A conclusão será uma de duas: ou as propostas ideológicas de 1980 estavam erradas ou o PT sucumbiu às tentações da burguesia.
Rompendo a barreira
Dois meses atrás, quando o governador Roberto Requião admitiu a hipótese de candidatar-se à presidência da República, pelo PMDB, a mídia erigiu em torno dele uma verdadeira cortina de silêncio. E não apenas a mídia, mas também as elites, os demais partidos, as associações de classe e até os institutos de pesquisa eleitoral. Nem relacionavam seu nome como uma opção para os consultados.

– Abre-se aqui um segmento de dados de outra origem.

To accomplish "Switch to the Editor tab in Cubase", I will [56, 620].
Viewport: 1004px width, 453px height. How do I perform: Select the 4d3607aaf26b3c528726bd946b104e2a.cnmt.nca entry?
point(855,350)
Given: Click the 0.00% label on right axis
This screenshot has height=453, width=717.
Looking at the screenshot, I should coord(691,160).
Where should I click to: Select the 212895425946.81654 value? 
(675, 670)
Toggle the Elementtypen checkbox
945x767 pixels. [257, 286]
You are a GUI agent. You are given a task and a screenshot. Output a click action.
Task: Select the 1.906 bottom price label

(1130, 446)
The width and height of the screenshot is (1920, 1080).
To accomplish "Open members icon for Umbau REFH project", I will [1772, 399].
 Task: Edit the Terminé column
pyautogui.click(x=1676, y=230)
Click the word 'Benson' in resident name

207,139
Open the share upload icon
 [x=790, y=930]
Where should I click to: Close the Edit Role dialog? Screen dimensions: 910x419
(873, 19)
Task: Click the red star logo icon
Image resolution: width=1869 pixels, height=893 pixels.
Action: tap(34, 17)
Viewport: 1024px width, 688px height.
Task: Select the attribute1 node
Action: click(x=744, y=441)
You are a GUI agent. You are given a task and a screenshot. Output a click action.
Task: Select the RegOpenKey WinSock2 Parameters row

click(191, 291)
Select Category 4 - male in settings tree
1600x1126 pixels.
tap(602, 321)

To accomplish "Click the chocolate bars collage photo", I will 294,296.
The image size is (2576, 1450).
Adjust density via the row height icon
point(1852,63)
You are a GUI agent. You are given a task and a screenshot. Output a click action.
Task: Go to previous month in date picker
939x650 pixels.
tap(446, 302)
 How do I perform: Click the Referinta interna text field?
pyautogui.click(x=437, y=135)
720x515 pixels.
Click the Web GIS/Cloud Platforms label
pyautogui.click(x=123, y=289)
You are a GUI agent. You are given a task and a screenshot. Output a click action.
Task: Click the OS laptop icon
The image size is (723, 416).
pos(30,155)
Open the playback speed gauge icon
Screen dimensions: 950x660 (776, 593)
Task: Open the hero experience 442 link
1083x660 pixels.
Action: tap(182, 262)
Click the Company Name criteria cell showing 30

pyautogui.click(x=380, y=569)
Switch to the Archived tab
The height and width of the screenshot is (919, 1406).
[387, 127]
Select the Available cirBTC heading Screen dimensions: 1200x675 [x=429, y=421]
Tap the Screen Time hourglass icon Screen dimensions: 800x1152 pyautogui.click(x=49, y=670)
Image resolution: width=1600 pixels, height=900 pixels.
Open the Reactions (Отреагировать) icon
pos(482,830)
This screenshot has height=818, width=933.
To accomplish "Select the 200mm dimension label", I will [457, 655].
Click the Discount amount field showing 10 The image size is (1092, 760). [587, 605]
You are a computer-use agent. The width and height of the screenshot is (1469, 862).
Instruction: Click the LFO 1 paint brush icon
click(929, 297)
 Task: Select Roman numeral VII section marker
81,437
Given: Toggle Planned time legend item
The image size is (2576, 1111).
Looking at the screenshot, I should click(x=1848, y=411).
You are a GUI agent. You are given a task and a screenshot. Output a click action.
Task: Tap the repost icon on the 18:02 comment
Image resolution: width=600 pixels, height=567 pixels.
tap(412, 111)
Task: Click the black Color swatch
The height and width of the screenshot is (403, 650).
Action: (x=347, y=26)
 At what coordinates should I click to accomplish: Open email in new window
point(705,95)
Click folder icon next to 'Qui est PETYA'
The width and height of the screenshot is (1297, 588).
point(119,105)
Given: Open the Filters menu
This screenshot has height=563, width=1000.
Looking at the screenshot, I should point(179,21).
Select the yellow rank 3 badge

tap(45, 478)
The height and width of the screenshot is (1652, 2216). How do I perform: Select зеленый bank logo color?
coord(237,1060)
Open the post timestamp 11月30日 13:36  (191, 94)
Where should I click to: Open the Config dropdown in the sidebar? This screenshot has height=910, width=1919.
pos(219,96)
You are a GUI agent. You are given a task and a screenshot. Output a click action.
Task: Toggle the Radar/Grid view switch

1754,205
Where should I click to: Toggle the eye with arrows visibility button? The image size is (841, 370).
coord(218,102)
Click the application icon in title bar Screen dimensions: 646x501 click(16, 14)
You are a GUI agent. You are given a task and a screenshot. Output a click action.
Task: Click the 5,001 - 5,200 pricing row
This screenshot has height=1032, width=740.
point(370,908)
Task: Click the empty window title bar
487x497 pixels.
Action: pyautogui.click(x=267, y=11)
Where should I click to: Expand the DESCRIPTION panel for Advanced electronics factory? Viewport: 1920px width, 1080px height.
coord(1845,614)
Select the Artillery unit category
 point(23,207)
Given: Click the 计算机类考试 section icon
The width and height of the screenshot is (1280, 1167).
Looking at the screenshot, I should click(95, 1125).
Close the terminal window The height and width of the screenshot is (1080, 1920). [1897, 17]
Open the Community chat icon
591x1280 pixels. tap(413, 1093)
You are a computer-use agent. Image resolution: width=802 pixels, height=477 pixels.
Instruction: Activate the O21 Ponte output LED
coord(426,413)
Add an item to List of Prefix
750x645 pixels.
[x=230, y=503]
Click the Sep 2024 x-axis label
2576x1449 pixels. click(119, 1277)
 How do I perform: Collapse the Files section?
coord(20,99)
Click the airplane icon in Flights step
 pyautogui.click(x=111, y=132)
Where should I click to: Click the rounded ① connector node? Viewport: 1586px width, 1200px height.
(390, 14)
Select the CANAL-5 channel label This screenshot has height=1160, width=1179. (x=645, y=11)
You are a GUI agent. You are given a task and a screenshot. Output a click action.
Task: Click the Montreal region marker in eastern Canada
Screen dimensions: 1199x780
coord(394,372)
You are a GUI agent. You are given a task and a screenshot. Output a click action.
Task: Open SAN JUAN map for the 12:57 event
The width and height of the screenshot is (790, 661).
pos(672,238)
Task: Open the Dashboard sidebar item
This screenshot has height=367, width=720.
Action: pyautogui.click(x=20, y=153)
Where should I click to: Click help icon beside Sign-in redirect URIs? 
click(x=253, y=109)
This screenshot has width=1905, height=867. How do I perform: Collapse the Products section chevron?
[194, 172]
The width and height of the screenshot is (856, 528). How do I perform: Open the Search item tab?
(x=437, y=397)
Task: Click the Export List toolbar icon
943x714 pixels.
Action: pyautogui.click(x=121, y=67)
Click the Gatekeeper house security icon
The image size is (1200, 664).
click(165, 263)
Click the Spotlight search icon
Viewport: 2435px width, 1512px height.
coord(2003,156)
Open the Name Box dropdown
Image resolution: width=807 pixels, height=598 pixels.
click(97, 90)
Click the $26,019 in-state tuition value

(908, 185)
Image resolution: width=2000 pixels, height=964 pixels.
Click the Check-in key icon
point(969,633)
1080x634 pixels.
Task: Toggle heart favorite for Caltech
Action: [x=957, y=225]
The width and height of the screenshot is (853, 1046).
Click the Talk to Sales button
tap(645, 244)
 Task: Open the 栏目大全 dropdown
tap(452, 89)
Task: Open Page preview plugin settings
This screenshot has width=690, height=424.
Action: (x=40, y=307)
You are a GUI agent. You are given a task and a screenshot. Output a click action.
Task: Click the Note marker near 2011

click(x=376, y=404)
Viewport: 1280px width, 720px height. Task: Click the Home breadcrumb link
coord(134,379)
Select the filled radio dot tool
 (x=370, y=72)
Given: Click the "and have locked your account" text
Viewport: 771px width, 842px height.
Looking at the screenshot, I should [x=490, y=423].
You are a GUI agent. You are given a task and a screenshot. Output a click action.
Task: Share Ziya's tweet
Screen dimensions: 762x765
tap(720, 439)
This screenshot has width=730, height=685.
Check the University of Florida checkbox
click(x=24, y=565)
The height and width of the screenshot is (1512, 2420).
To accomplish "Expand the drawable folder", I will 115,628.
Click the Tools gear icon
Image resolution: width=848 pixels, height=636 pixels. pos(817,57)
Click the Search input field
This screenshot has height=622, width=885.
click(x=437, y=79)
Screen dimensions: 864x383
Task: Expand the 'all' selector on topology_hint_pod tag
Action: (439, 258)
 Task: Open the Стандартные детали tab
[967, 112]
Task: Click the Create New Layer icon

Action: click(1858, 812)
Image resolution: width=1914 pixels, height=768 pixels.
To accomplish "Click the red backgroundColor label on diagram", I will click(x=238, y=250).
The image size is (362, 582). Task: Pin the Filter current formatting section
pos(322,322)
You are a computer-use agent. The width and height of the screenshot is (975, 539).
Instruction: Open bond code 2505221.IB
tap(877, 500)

As coisas começaram a mudar, menos pela crise que atropela o PMDB, mais pela reação que a presença do governador vem despertando nos diversos estados que percorre. A razão é simples: enquanto Dilma Rousseff, José Serra, Marina Silva e Ciro Gomes apresentam-se como candidatos, mas sem planos ou programas de governo, Requião aparece com um elenco de postulados concretos. Promete a redução drástica da carga fiscal, a participação dos empregados no lucro das empresas, a descentralização administrativa, o apoio à pequenas e médias atividades industriais, comerciais e agrícolas, investimentos públicos maciços na infra-estrutura rodoviária e ferroviária, além dos portos, e mais uma série de objetivos diretamente voltados para quantos o ouvem. Pelo menos um serviço ele vem prestando ao processo sucessório: tira-lo da estratosfera. A prova é de que a mídia já começa a acompanhá-lo, cedendo à natureza das coisas.
Parece que não o conhecem
De uns dias para cá tem aparecido certos disparates em torno da sucessão presidencial. Ora se divulga a formação da chapa Aécio Neves-Ciro Gomes, ora se fala na permanência de José Serra no governo de São Paulo. A impressão é de que os boateiros perderam a noção da realidade. Para o bem ou para o mal, quer dizer, quaisquer que sejam seus planos para o país, neoliberais ou progressistas, José Serra não deixará de ser candidato ao palácio do Planalto. Gostaria de ter Aécio Neves como seu vice, mas não será a ausência do governador de Minas, na chapa, que o fará voltar atrás. Da mesma forma, como supor Ciro Gomes atrelado aos tucanos, ele que tem sido ferrenho adversário do PSDB, desde os tempos de Fernando Henrique?